Bachelor’s degree or higher from an accredited institution of higher education
Completion of an approved teacher preparation program
Student teaching (or equivalent) experience
Completion of state-required credit hours in a content or subject area for endorsement (e.g., language arts, reading)
Passing scores on state-based licensure tests and/or Praxis
Educators trained in an out-of-state online secondary education program may have additional requirements to meet prior to being issued a teaching license. Common requirements include the following:
Proof of completion of a similar or comparable state-approved program
Valid teaching license from other state (if completed)
Passing score on a comparable out-of-state basic skills test
Passing score on content- or subject-area examination
Secondary Education Teaching Certifications
Developing professionally is one way high school teachers can earn higher salaries or pivot into leadership positions. Beyond a graduate education and post-bachelor’s/post-master’s certificates, the certification and credentialing options for high school teachers is somewhat limited in scope. The two major providers of high school credential programs are the National Board for Professional Teaching Standards and the American Board for Certification of Teacher Excellence.
In addition to being recognized as a professional credential, a certification from the American Board is recognized as an alternative form of teacher certification in 11 states. To earn American Board certification, candidates must complete a bachelor’s degree and pass two examinations: one on teaching knowledge and one in their subject area.

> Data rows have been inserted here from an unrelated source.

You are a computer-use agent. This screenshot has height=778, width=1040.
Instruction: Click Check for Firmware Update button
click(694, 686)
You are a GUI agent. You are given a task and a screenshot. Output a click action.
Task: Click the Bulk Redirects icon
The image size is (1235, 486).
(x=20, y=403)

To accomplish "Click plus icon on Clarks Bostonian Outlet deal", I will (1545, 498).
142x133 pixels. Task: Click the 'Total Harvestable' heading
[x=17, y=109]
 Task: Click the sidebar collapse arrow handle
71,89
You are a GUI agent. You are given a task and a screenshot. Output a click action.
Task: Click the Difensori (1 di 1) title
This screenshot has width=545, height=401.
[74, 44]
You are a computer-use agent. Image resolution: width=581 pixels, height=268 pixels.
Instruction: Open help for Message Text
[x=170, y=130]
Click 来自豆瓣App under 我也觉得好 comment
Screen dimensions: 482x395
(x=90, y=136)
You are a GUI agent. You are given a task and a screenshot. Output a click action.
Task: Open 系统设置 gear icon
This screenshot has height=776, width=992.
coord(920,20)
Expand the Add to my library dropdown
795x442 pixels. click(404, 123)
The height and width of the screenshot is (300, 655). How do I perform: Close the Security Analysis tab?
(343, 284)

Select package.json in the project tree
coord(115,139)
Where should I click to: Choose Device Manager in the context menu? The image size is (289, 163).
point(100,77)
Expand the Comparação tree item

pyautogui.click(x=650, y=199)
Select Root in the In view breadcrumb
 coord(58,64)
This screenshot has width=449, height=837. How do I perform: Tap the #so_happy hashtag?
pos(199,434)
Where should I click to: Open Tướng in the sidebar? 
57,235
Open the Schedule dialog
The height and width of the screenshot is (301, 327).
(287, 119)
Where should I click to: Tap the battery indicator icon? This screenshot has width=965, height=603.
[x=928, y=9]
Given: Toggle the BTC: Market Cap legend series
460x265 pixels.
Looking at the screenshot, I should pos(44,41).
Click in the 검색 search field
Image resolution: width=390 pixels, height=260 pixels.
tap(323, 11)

Candidates can select from 25 academic areas for NBPTS certification. They must have a bachelor’s degree or higher, hold a valid teaching license, and have at least three years of teaching experience. To qualify for the subject certificate, applicants must successfully complete individual components in each area. High school certificate subjects include the following:
Career and technical education
English as a new language
English language arts
Exceptional needs specialist
Social studies (History)
Alternative Online Teaching Degrees
Teaching is a wide-reaching and rewarding occupation that allows for an opportunity to make a difference in the lives of different student populations, from toddlers to adults. Below are three potential academic avenues open to those who are not interested in secondary education but who want to teach.
Elementary education degree programs are designed to prepare students to work in K-6 educational programs by covering an assortment of subject areas, such as science, social studies, performing arts and mathematics.